After Durham blast, people describe chaos and uncertainty: ‘There was a lot of blood’

An explosion in downtown Durham Wednesday morning — which killed at least one person and injured more than a dozen others — rocked the area near Brightleaf Square and resulted in dramatic scenes reminiscent of an earthquake aftermath.

Witnesses described flames and dark smoke overtaking the blue sky, shattered windows for blocks as well as screams and injured people calling for help.

“One gentleman in the street was writhing around covered with blood,” said Jim Rogalski, who works for a Duke University office across the street from the explosion. “I have no idea who it was.”

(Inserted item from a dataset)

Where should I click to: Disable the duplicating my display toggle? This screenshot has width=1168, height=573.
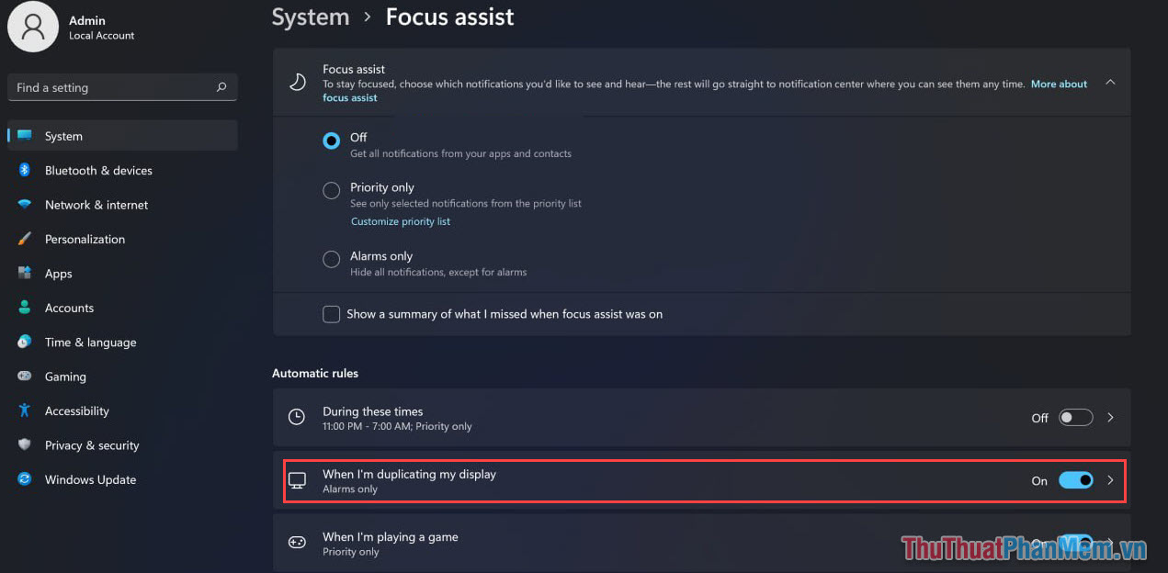[1075, 480]
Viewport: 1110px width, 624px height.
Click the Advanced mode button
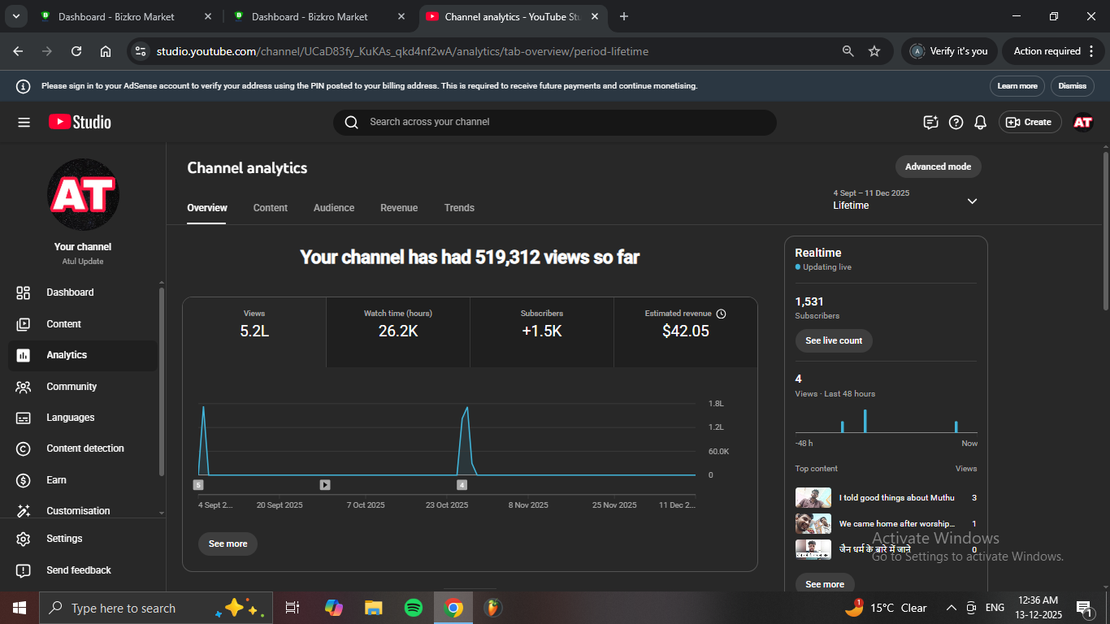coord(938,167)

Before and after shots of 115 N. Duke St. in Durham, N.C. The top shows a Google Maps street view, the bottom shows the aftermath of a gas explosion on April 10, 2019. GOOGLE (Top) / JIM ROGALSKI (Bottom)

As he walked to safety with his colleagues, he snapped two photos that have been widely circulated on social media of the immediate aftermath. The building across the street had been transformed into rubble.

He’s just one of many who felt the impact of the blast on North Duke Street, which came shortly after a gas leak was reported about 9:38 a.m. Hundreds of people work in the area surrounding the explosion, and the area is home to several restaurants and shops.

The cause of the leak is under investigation, police said Wednesday afternoon at a press conference.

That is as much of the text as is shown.